Ai sensi dell’art. 321a del Codice delle obbligazioni svizzero (in breve CO) il lavoratore ha un obbligo di diligenza e di fedeltà che gli impone di salvaguardare gli interessi legittimi del datore di lavoro. A questo si contrappone l’autorità di impartire istruzioni sancita dall’art. 321d CO per il datore di lavoro che ha quindi la facoltà di precisare il contenuto dell’obbligo lavorativo e di adeguare le mansioni nel quadro di quanto concordato, a condizione però che ciò sia accettabile per il lavoratore. Tuttavia non è possibile definire in generale cosa sia accettabile. Si stabilisce in base alle circostanze. Occorre bilanciare gli interessi del datore di lavoro all’assegnazione di nuove mansioni con gli interessi del lavoratore a svolgere le mansioni concordate. Date le particolari circostanze, straordinarie e non prevedibili, dall’obbligo di fedeltà può derivare la necessità di eseguire lavori diversi da quelli concordati. La pandemia in corso rappresenta una circostanza particolare che può richiedere anche ai lavoratori una maggiore flessibilità ed eventualmente altri campi di impiego. In questa situazione può essere dunque ammissibile che il datore di lavoro trasferisca il lavoratore in un altro posto di lavoro anche senza il suo consenso, a patto che ciò non comporti una riduzione del salario. Spetta al datore di lavoro decidere liberamente sotto la propria responsabilità quali lavoratori trasferire. Tuttavia deve tenere in debito conto le eventuali condizioni particolari dei collaboratori (idoneità, qualificazione come persona particolarmente a rischio ecc.). Inoltre è possibile assegnare solo le mansioni che il lavoratore è in grado di svolgere in base alla formazione e/o al perfezionamento di cui è in possesso. Se al lavoratore vengono assegnate mansioni per le quali non possiede le necessarie competenze, lo deve far presente (meglio per iscritto). Se il datore di lavoro gli fa ugualmente svolgere tali mansioni, lo stesso datore di lavoro si farà carico degli eventuali danni che dovessero verificarsi.

 

2. Il datore di lavoro può ordinare di usufruire di vacanze o la compensazione delle ore straordinarie nel caso in cui abbiamo di nuovo poco lavoro?

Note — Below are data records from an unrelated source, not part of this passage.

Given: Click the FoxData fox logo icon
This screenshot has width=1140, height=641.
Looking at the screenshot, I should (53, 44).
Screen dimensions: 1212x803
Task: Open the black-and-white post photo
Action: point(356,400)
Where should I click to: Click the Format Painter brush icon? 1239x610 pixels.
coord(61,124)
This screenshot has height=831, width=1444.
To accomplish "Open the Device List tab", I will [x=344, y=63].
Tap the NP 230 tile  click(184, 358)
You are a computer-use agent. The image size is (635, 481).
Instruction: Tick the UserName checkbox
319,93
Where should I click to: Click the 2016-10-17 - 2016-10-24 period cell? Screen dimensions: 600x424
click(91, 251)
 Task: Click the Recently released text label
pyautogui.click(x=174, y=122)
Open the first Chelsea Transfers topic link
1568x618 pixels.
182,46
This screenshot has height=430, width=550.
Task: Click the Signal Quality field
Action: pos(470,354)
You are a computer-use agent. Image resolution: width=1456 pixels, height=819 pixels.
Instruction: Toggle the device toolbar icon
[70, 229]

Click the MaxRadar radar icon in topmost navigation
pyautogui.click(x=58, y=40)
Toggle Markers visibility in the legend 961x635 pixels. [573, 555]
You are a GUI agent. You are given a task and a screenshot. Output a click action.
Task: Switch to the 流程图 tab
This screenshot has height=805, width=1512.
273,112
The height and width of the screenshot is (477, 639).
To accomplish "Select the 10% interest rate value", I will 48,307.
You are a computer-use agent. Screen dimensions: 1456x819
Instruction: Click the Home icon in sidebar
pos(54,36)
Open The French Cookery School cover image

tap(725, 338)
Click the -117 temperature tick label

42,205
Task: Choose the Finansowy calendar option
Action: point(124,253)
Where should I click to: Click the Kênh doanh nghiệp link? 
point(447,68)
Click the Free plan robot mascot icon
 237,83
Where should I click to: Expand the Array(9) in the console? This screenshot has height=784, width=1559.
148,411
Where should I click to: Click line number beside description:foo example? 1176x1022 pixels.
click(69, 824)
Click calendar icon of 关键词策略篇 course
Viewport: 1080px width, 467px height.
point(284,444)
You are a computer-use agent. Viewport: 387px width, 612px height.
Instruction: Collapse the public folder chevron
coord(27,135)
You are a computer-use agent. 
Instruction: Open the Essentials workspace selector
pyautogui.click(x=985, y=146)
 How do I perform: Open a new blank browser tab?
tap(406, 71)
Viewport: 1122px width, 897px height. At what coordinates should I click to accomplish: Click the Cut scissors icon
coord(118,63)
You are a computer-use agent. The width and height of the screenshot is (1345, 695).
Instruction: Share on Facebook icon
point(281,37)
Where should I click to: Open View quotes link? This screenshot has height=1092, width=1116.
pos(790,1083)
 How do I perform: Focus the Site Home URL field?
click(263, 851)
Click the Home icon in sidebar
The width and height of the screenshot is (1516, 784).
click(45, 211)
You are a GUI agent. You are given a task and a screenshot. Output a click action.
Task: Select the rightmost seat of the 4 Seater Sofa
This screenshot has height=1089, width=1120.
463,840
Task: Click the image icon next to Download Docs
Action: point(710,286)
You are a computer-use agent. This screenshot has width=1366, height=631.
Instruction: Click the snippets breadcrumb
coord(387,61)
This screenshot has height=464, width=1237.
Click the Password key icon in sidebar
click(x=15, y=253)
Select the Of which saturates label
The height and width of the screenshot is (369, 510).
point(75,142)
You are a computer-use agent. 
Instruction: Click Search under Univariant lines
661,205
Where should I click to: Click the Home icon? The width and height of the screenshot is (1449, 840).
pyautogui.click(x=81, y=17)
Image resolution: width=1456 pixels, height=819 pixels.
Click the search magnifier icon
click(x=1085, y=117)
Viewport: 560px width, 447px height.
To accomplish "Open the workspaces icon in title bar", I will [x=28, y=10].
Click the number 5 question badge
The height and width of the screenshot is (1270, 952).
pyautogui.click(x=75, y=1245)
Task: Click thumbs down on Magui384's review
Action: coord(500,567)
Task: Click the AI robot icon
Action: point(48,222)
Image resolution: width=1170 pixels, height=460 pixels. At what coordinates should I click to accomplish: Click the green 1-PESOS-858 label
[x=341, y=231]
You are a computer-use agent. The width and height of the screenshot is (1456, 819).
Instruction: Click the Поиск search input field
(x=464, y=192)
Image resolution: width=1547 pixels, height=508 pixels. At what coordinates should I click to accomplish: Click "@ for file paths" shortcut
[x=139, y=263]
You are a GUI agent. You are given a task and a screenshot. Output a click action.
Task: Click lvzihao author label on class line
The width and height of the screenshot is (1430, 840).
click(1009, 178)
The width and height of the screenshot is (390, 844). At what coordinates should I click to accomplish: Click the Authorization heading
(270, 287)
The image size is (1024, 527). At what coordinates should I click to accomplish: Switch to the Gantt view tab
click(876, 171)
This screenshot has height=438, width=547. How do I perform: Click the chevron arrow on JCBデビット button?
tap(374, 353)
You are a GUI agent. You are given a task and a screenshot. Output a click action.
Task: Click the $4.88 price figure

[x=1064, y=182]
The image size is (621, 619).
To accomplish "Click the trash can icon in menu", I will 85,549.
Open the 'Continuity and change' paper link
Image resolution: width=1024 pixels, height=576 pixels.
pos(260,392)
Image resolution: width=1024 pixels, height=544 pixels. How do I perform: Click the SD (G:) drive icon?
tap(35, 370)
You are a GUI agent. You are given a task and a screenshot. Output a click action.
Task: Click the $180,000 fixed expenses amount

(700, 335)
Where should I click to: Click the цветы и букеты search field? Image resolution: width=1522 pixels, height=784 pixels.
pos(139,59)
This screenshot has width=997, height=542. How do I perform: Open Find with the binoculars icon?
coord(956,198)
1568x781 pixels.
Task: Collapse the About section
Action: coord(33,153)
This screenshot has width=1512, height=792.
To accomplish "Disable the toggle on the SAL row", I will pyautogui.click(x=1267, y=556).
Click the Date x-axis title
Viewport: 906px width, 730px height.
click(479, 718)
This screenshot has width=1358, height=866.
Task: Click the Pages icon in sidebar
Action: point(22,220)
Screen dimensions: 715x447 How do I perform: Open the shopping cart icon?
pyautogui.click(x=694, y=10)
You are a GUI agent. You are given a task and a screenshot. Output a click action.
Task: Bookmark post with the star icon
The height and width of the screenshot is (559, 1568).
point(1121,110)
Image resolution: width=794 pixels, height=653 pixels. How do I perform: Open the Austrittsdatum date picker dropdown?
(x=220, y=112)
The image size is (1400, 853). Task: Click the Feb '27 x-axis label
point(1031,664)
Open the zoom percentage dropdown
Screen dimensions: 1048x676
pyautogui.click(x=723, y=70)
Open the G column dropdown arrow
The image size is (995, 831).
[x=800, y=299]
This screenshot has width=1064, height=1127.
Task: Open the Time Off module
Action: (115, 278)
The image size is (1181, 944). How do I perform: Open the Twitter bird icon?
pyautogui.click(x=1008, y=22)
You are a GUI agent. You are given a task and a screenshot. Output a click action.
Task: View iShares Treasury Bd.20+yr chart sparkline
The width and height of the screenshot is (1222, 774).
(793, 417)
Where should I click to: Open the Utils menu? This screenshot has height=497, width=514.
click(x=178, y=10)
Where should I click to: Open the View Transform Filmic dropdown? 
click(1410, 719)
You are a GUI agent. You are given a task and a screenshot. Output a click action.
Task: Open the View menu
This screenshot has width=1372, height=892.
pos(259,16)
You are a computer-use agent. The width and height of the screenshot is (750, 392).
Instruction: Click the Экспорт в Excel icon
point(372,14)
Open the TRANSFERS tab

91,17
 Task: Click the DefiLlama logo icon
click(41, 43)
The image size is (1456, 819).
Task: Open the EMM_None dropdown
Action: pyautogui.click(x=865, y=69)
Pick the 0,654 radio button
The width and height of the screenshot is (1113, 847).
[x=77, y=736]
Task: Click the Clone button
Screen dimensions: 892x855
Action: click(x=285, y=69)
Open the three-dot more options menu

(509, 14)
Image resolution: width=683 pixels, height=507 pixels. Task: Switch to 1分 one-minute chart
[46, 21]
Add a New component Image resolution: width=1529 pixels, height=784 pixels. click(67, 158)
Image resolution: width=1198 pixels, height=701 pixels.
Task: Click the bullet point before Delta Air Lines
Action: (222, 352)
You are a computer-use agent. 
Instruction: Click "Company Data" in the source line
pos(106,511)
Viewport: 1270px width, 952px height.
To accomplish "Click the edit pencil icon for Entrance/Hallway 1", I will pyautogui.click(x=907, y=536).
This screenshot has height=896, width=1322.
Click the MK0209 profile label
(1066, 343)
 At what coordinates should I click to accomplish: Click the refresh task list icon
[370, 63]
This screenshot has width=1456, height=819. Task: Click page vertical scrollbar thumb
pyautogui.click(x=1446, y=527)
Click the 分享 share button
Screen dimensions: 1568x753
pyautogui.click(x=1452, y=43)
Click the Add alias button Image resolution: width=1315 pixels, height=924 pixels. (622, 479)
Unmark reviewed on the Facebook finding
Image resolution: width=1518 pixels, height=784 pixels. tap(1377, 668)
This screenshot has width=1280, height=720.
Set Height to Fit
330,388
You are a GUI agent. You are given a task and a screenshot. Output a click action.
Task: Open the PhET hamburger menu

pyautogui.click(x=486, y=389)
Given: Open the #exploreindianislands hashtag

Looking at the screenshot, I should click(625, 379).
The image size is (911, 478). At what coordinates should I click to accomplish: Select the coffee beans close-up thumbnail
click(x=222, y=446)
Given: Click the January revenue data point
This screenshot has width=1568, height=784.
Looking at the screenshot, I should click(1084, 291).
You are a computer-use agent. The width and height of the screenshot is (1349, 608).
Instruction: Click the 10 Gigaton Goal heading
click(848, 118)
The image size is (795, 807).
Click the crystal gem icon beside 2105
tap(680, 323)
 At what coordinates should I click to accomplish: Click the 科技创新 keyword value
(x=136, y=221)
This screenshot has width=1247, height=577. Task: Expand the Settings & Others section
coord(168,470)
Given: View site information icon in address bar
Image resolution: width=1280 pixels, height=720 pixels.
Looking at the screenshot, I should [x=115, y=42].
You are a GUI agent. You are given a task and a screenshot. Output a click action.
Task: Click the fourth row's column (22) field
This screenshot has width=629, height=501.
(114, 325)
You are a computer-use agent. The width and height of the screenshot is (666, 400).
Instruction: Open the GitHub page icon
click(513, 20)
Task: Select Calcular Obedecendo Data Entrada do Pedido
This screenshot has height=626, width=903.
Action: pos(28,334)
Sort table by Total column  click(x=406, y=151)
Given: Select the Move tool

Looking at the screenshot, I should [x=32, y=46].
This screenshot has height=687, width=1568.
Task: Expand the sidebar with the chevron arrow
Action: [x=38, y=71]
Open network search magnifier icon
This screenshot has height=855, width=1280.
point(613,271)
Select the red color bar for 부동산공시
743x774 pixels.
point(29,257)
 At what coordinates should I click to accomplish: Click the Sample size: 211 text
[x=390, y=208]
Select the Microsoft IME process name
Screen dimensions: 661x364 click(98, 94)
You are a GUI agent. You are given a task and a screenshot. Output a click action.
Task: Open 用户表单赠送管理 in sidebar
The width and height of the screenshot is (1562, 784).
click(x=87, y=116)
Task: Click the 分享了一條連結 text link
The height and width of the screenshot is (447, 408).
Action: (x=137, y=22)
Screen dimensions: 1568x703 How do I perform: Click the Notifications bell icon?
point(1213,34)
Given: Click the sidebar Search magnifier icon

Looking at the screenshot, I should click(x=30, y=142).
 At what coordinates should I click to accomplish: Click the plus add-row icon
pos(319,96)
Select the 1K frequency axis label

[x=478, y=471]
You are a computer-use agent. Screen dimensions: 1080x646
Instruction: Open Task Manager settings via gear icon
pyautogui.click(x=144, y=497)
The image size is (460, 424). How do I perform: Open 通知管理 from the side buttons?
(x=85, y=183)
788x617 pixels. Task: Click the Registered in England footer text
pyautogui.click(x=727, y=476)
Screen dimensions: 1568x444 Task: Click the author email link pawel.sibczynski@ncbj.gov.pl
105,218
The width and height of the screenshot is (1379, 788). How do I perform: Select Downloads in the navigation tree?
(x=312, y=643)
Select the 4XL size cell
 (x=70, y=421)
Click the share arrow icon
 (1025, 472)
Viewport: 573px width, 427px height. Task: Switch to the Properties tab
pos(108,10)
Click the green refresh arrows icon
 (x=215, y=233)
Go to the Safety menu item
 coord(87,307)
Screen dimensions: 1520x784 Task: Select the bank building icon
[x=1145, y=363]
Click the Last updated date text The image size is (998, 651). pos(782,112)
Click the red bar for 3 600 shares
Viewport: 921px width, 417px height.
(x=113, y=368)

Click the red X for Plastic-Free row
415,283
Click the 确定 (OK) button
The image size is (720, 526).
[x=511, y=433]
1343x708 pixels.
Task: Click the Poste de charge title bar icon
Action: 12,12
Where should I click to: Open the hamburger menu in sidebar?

Ai sensi dell'art. 329c cpv. 2 CO, il datore di lavoro può stabilire la data delle vacanze e quindi imporre al lavoratore di usufruirne. Tuttavia le vacanze devono essere ordinate di norma con tre mesi di anticipo, affinché il lavoratore possa pianificarle. Se non viene rispettato questo termine di preavviso, l’ordine di usufruire delle vacanze non è ammissibile.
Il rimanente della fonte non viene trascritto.